[Start Entries]
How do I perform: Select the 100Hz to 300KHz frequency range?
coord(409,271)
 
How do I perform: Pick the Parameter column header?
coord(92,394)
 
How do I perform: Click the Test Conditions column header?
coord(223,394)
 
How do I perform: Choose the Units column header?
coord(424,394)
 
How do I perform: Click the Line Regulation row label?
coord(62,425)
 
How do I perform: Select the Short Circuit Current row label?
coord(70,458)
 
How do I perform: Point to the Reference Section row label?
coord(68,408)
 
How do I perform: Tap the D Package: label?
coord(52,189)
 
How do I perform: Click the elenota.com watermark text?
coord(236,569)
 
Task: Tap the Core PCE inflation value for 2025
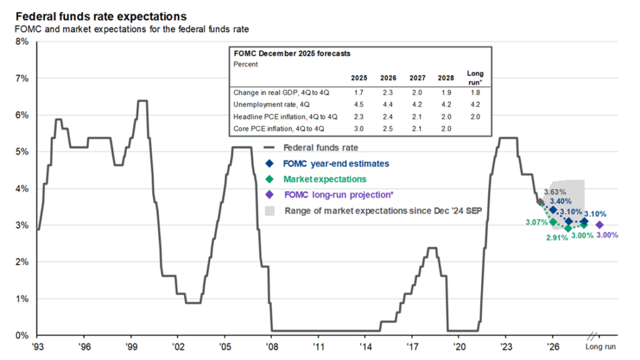pyautogui.click(x=359, y=129)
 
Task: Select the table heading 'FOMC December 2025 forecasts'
pyautogui.click(x=283, y=54)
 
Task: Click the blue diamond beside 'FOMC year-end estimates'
pyautogui.click(x=269, y=164)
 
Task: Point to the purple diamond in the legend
pyautogui.click(x=269, y=194)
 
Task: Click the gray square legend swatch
pyautogui.click(x=269, y=211)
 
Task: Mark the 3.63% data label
pyautogui.click(x=555, y=191)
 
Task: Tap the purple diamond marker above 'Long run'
pyautogui.click(x=599, y=225)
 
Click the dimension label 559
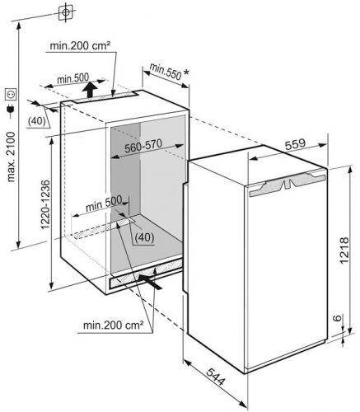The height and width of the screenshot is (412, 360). click(295, 144)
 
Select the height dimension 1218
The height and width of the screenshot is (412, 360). click(344, 250)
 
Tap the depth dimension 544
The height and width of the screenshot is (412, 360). click(216, 376)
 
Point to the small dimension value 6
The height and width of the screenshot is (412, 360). click(338, 318)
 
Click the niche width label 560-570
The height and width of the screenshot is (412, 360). click(143, 146)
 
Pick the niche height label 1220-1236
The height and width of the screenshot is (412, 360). click(45, 204)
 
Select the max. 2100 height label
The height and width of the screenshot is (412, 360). click(11, 157)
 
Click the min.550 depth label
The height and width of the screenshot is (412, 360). click(166, 72)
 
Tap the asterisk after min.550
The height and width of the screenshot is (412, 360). click(186, 73)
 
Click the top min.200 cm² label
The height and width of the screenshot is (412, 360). click(80, 45)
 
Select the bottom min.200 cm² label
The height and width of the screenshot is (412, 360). click(113, 325)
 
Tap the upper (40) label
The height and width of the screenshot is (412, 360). click(37, 120)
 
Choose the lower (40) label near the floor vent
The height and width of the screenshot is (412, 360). click(145, 237)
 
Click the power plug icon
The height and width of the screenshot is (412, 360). click(11, 110)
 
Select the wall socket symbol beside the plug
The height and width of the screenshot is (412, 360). click(11, 94)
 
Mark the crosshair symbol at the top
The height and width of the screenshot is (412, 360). click(65, 12)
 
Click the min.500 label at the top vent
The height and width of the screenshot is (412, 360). click(72, 79)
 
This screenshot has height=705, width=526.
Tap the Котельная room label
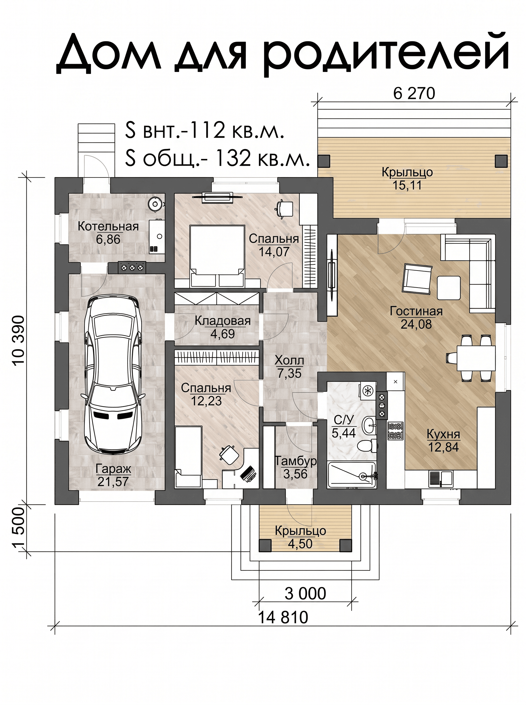108,226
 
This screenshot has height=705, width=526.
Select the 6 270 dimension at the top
414,94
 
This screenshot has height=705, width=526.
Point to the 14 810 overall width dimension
283,617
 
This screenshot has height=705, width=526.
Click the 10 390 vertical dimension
18,340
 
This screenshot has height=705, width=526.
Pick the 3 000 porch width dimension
305,593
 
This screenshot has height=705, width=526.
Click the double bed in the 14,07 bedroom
217,256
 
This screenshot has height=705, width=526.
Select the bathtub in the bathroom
352,475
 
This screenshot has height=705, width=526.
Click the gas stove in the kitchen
395,431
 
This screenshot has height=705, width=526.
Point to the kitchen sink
440,479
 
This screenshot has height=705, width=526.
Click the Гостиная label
416,311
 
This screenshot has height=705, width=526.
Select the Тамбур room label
296,461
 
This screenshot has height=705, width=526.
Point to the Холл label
289,360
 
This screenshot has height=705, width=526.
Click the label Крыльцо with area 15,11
407,172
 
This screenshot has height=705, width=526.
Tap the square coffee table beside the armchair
449,288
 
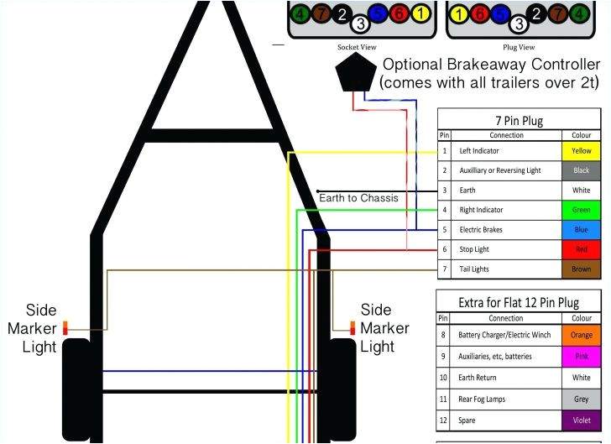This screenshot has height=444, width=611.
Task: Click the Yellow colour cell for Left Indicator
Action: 582,151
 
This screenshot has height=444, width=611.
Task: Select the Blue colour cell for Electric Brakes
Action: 582,229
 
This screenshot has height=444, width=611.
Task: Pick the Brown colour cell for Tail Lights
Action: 582,269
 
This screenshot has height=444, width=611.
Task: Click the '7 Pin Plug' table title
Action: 520,119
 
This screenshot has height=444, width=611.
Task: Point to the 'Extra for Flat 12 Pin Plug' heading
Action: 520,302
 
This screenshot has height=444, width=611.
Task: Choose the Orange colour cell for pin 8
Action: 582,336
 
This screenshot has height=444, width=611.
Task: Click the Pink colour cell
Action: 582,357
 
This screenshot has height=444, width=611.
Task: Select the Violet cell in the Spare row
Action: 582,420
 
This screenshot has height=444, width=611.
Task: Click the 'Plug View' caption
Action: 518,47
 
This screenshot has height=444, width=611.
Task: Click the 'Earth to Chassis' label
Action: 358,198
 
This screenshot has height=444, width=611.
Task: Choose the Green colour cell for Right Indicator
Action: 582,210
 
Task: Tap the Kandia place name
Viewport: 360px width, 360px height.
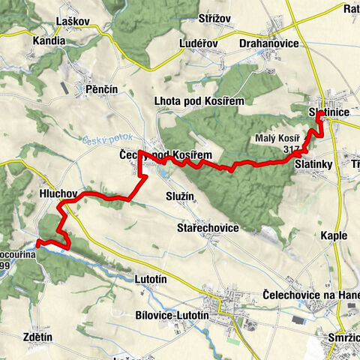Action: tap(49, 43)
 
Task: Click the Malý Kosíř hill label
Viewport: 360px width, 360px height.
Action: tap(278, 139)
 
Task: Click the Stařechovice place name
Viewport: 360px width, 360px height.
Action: tap(208, 227)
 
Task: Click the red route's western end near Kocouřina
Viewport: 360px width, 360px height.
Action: tap(38, 242)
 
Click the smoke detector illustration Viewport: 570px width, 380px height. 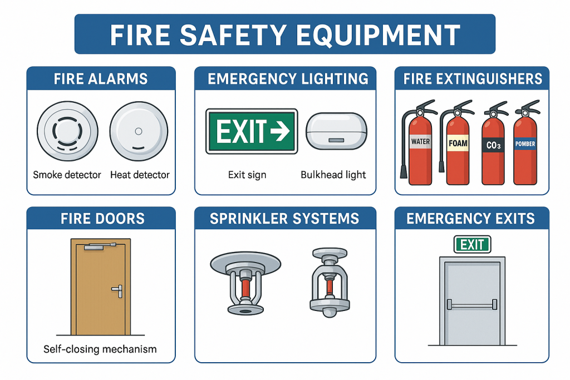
[End Entries]
# [Work to do]
Rescale the material from the line with "Click the min.500 label at the top vent" to the line with "Action: 582,151", both included. Write out every line, multiplying each coordinate in the answers by 0.45 and rounding to a whole number (halves up), and leave out the pictures.

# [The completed task]
Click the min.500 label at the top vent
The height and width of the screenshot is (412, 360). click(32, 36)
 
This screenshot has height=705, width=526.
Tap the Котельная room label
49,102
 
This screenshot has height=705, width=526.
Select the 6 270 dimension at the top
186,42
 
This screenshot has height=705, width=526.
Point to the 14 810 overall width dimension
127,278
 
This screenshot has height=705, width=526.
Click the 10 390 vertical dimension
8,153
 
This screenshot has height=705, width=526.
Pick the 3 000 porch width dimension
137,267
 
This screenshot has height=705, width=526.
Click the double bed in the 14,07 bedroom
98,115
 
This screenshot has height=705, width=526.
Select the bathtub in the bathroom
158,214
 
This screenshot has height=705, width=526.
Click the gas stove in the kitchen
178,194
 
This screenshot has height=705, width=526.
Point to the kitchen sink
198,216
 
This screenshot has height=705, width=526.
Click the Гостиная label
187,140
 
This screenshot has height=705, width=526.
Select the Тамбур room label
133,207
 
This screenshot has height=705, width=526.
Point to the Холл label
130,162
 
This screenshot has height=705, width=526.
Click the label Крыльцо with area 15,11
183,77
 
This screenshot has height=705, width=526.
Tap the square coffee table beside the armchair
202,130
 
This screenshot has height=444, width=611.
Task: Click the Yellow colour cell for Left Indicator
Action: 262,68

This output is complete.